The Hill, June 15, 2010
The Greek fiscal crisis has often been cited by deficit hawks in the United States as a warning of what will happen here if we do not correct our profligate ways. This makes about as much sense as holding up Bernie Madoff’s fund as a warning for bad things happening to TIAA-CREF.
Greece is a small country that is far more dependent on international trade than the United States. Prior to the downturn, imports were more than 30 percent of Greece’s GDP, compared to 16 percent for the United States. Greece also has an enormous problem collecting taxes. According to the Organization for Economic Co-operation and Development, the underground economy in Greece is almost one-third of the size of the official economy – the equivalent of $5 trillion a year in the United States.
Greece’s debt burden is also much larger than the U.S. burden. Greece’s publicly held debt is already more than 110 percent of GDP compared to just over 60 percent in the United States. The U.S. can run 2010 size deficits for five years and still not catch up with Greece’s level of indebtedness.
However, these differences are trivial compared to the most important difference. The United States has its own currency and its debt is denominated in that currency. In this sense, Greece can be viewed as being far more like Arkansas — a small and relatively poor state — than the United States.
To take this a step further, imagine what a debt crisis in the United States would look like. Suppose that for whatever reason investors became worried about the creditworthiness of the U.S. government. Interest rates in the United States would start climbing upward. If we follow the example of Greece, then even in the current economic slump interest rates on long-term government debt could reach 8 percent or 9 percent, levels that would certainly stifle growth and seriously deepen the downturn.
But the United States has an important option that Greece does not have. Because it has its own currency and its own central bank, the Fed could simply step in itself to buy up the debt needed to finance an ongoing deficit. If the economy were operating near full employment the Fed’s purchase of government debt would lead to inflation; however, with the unemployment rate still near double-digit levels, inflation is not a serious concern.
In fact, if the Fed's purchases of government debt (the Fed has already purchased several hundred billion dollars of government bonds as part of its quantitative easing policy) sparked a modest uptick in the rate of inflation this would be a positive development. It would lower the real interest rate and reduce the debt burden of tens of millions of households, as wages and house prices would rise relative to the value of mortgages and other debts.
Furthermore, the fear of an enormous run on the dollar, pushed by some deficit hawks, makes no sense. Suppose that investors’ fears did lead them to flee the dollar. Its price would then plummet. Would the euro zone countries tolerate an exchange rate of $2 per euro? How about $3? Would the Japanese central bank allow the value of the dollar to be cut in half to 50 yen? Would China suddenly let the yuan soar so that instead of being worth about 15 cents it was suddenly worth 30 cents?
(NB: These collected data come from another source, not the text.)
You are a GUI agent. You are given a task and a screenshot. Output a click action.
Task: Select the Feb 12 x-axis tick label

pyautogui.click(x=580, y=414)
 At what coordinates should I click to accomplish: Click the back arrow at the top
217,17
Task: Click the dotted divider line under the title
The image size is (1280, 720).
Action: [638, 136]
This scenario doesn’t seem very likely. Unlike Greece, the United States is both an enormous market for other countries exports and a huge exporter in its own right. If its currency plunged in value relative to other currencies it would destroy the U.S. export market for many countries. Furthermore, our goods would become super-competitive in Europe, Japan and elsewhere. It is almost inconceivable that these countries would allow their industries to be wiped out by U.S. competition. They would almost certainly intervene to halt the decline in the dollar and sustain its value at an acceptable level. In short, the story of an investor run leading to a dollar crash does not make sense.
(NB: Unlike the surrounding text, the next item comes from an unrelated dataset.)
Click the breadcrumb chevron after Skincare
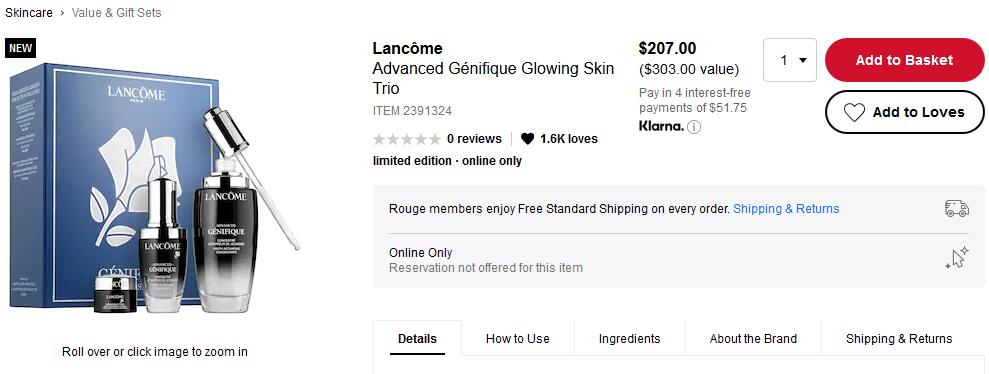This screenshot has width=989, height=374. pos(62,13)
While there are many grounds for complaining about both the budgetary process and outcomes, it is silly to build on analogies with Greece that simply don’t fit. Our short-term deficit is overwhelmingly a story of an economy that was badly weakened by the collapse of the housing bubble. The deficit is making up for the enormous loss of private sector demand. If we could simply snap our fingers and make the deficit disappear, we would be rewarded with a weaker economy and higher unemployment.
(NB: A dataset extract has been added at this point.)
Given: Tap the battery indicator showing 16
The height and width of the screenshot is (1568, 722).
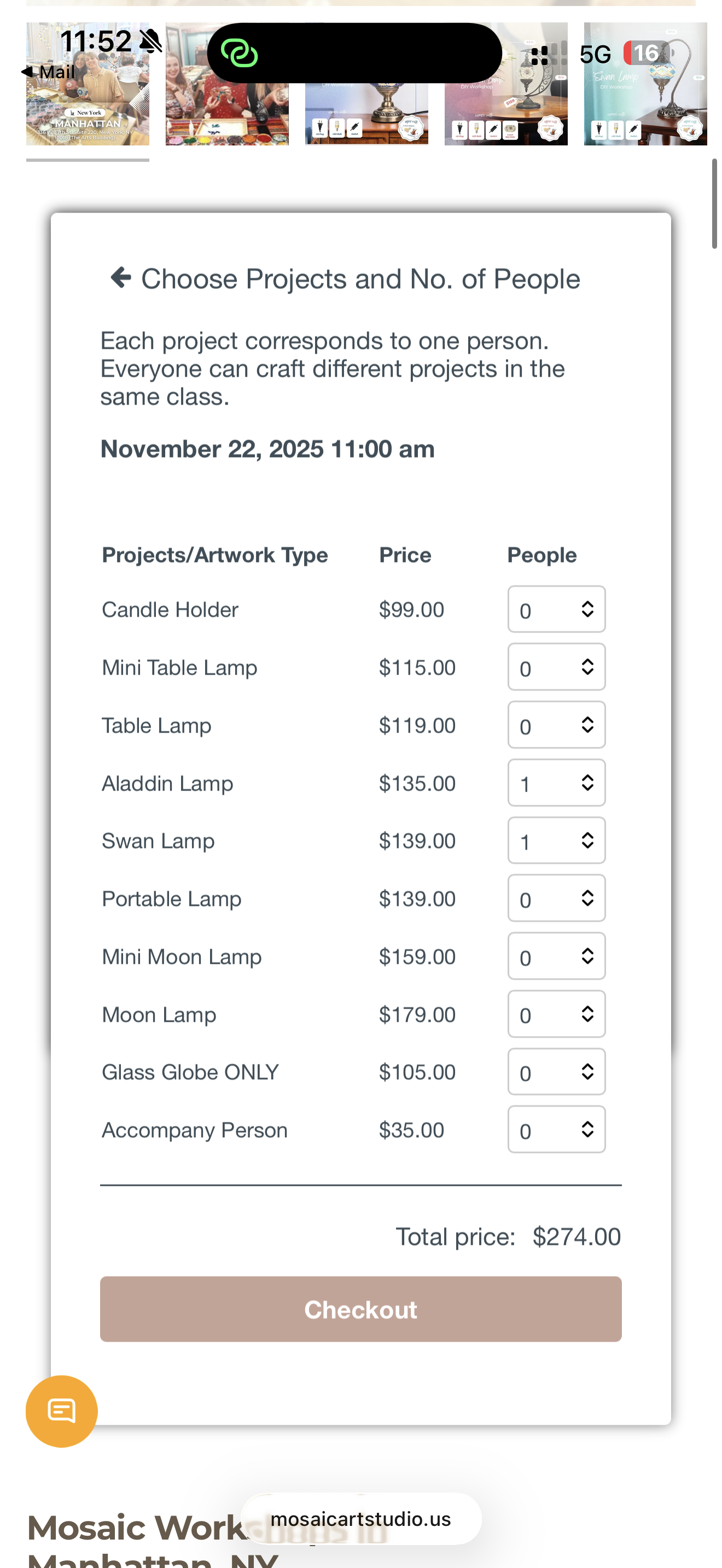Looking at the screenshot, I should (648, 54).
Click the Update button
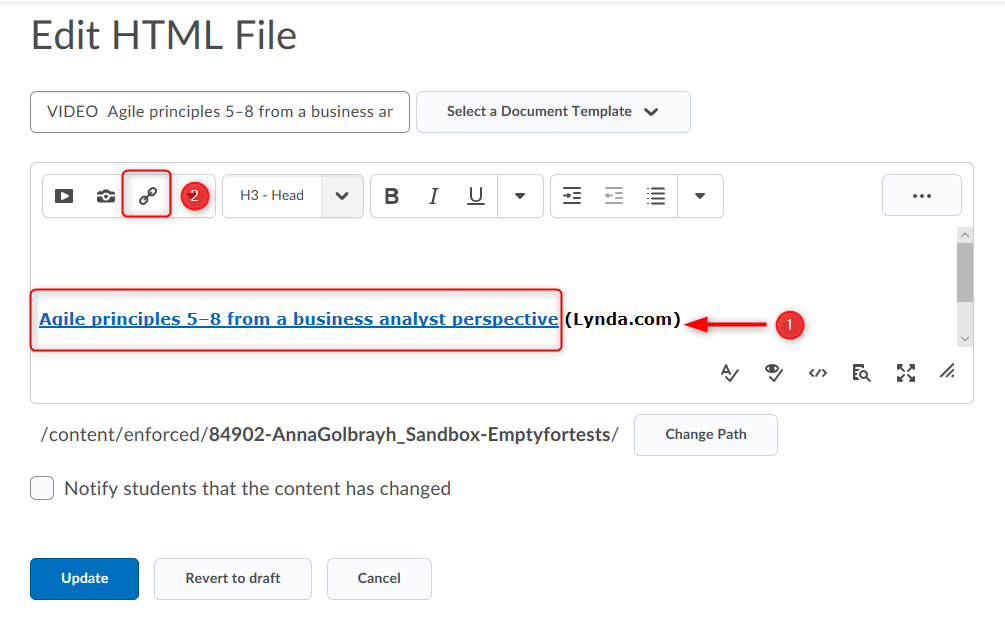The width and height of the screenshot is (1005, 625). click(x=84, y=578)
Over the long-term, the deficit horror stories are driven almost entirely by projections of exploding health care cost growth. If per person health care costs were comparable to those in any other wealthy country we would be looking at enormous budget surpluses, not deficits.
The Greek tragedy might be a compelling story of corruption and sorrows, but it tells us nothing about the U.S. budget situation. We would be better off worrying about our own problems.